(Recorded data)

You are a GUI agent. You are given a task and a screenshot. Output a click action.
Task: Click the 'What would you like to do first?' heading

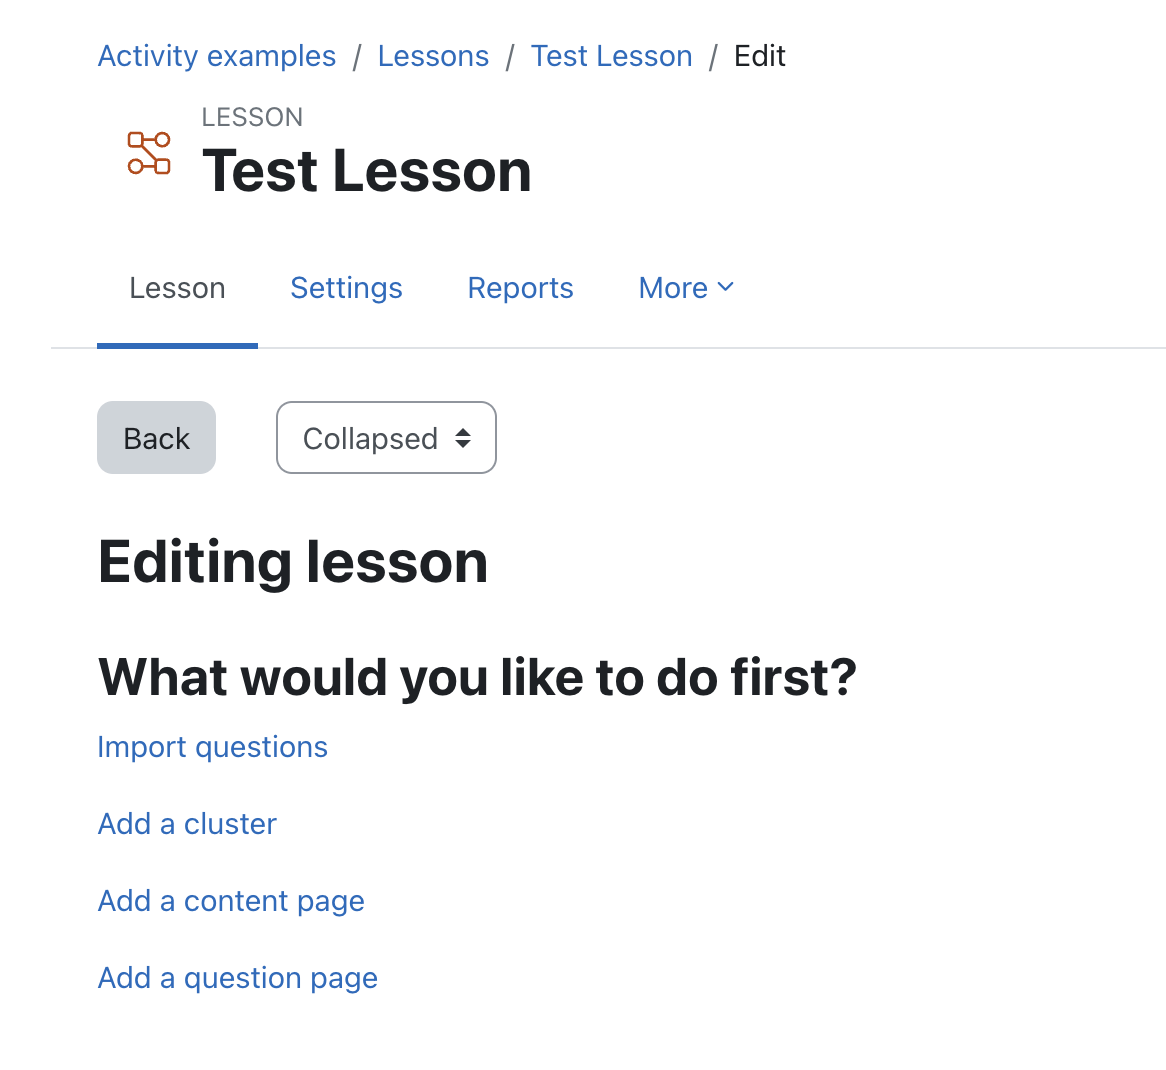coord(477,677)
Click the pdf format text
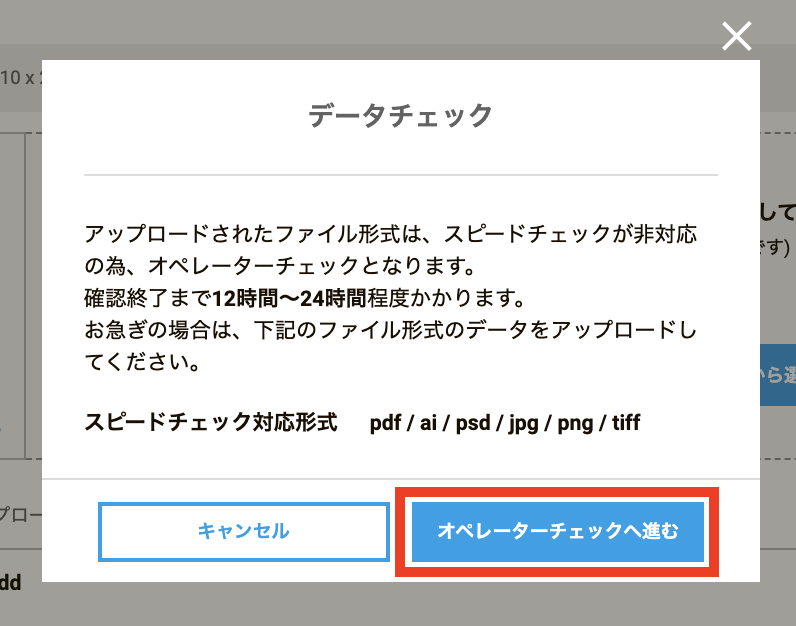This screenshot has height=626, width=796. click(x=385, y=423)
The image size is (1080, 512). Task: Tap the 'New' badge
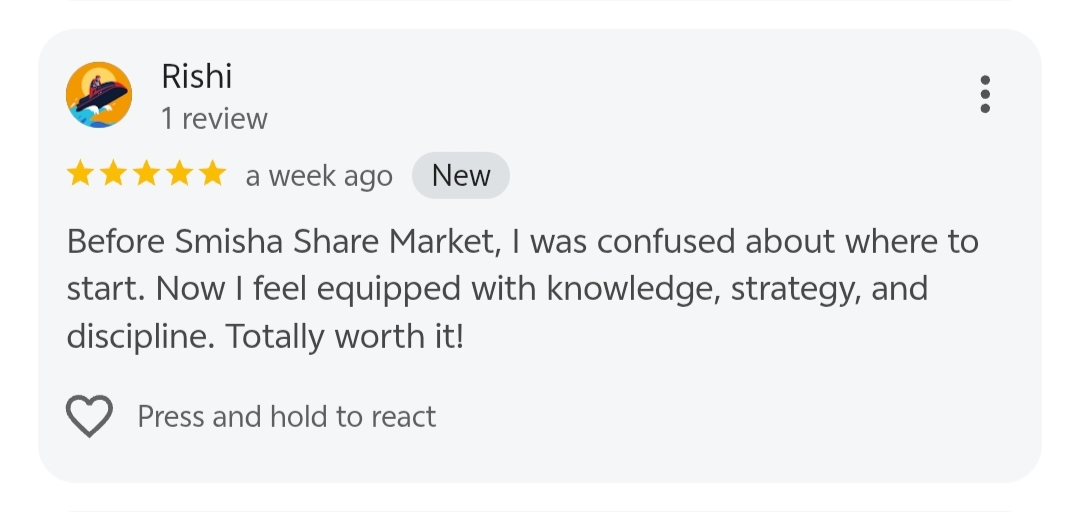tap(460, 176)
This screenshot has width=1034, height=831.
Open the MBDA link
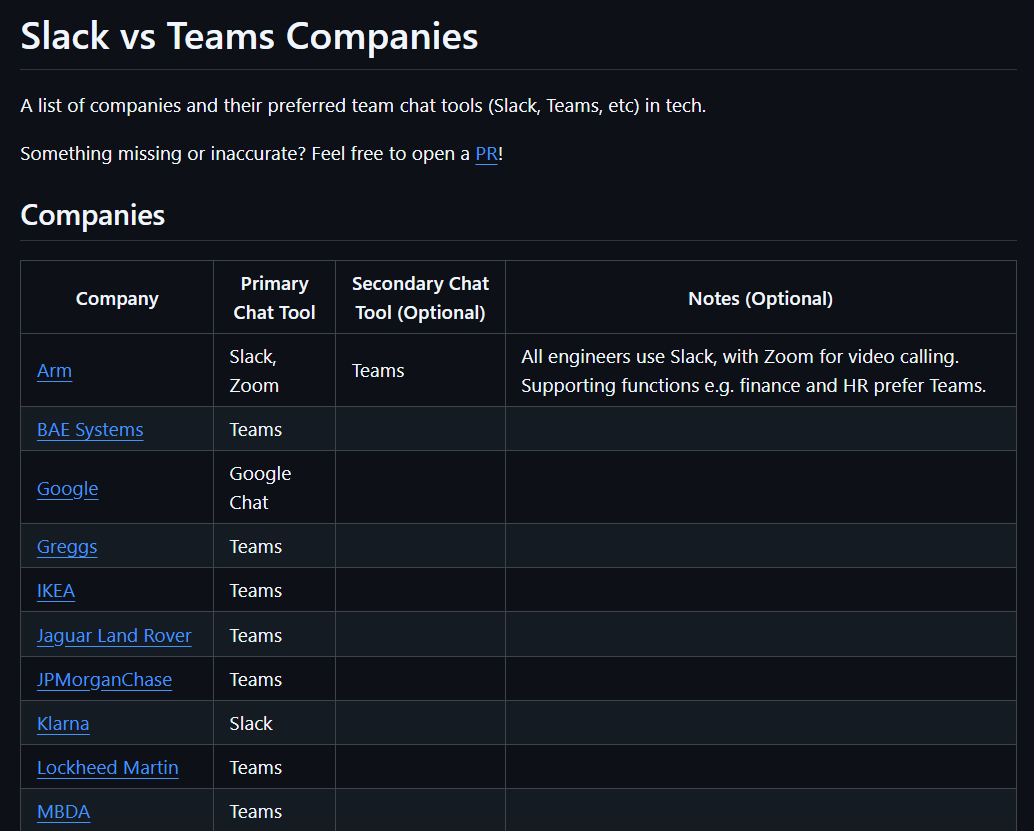[63, 812]
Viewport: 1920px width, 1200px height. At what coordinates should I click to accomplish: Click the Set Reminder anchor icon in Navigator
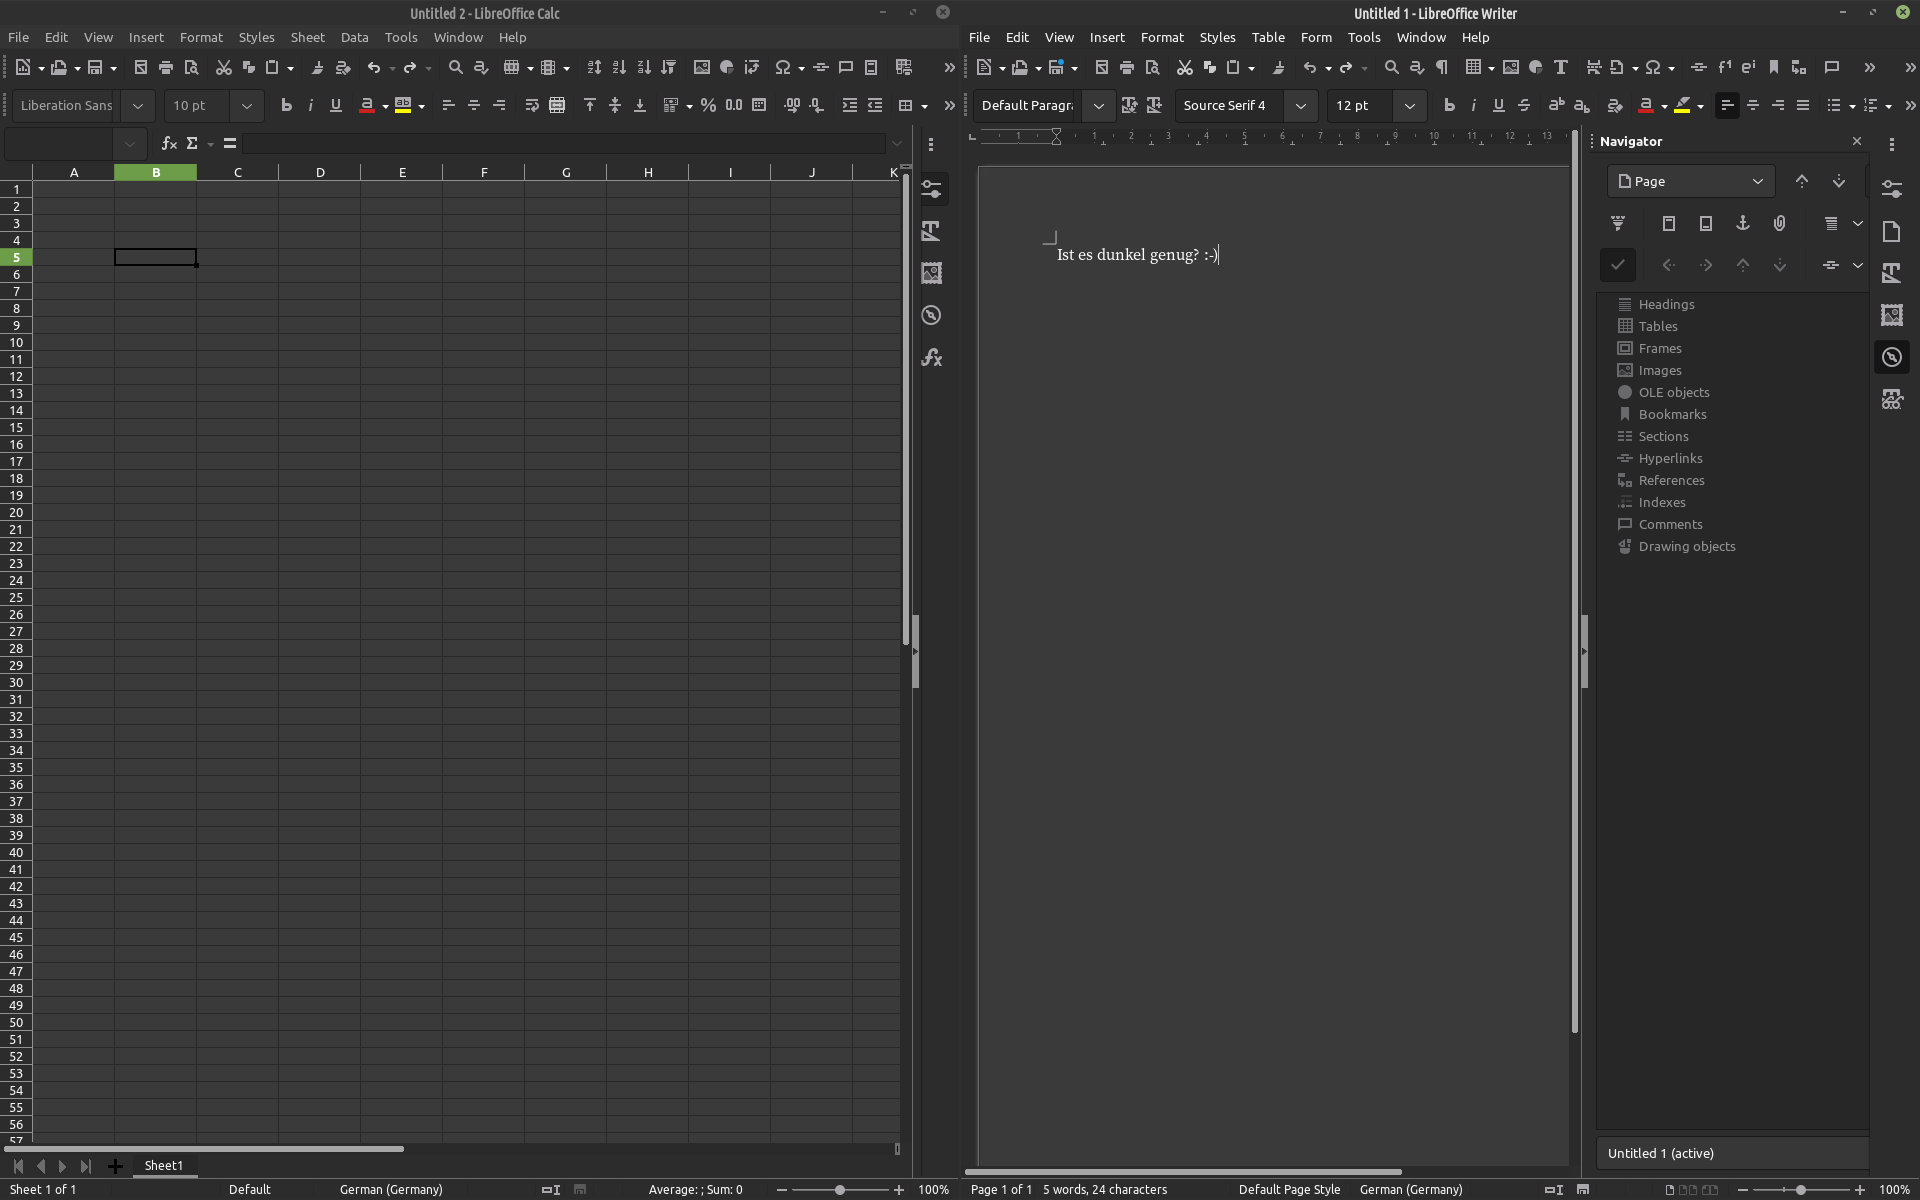pos(1743,223)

▶ [Requirements]
Print every row above verbatim, leaving the pictures out.

▶ [Expected answer]
You are a GUI agent. You are given a task and a screenshot. Output a click action.
Task: Click the 'What would you like to do first?' heading

coord(477,677)
Click the pdf format text
This screenshot has height=626, width=796. click(x=385, y=423)
The image size is (1080, 512). Task: Tap the 'New' badge
tap(460, 176)
This screenshot has width=1034, height=831.
Open the MBDA link
[63, 812]
Viewport: 1920px width, 1200px height. At what coordinates should I click to accomplish: Click the Set Reminder anchor icon in Navigator
pos(1743,223)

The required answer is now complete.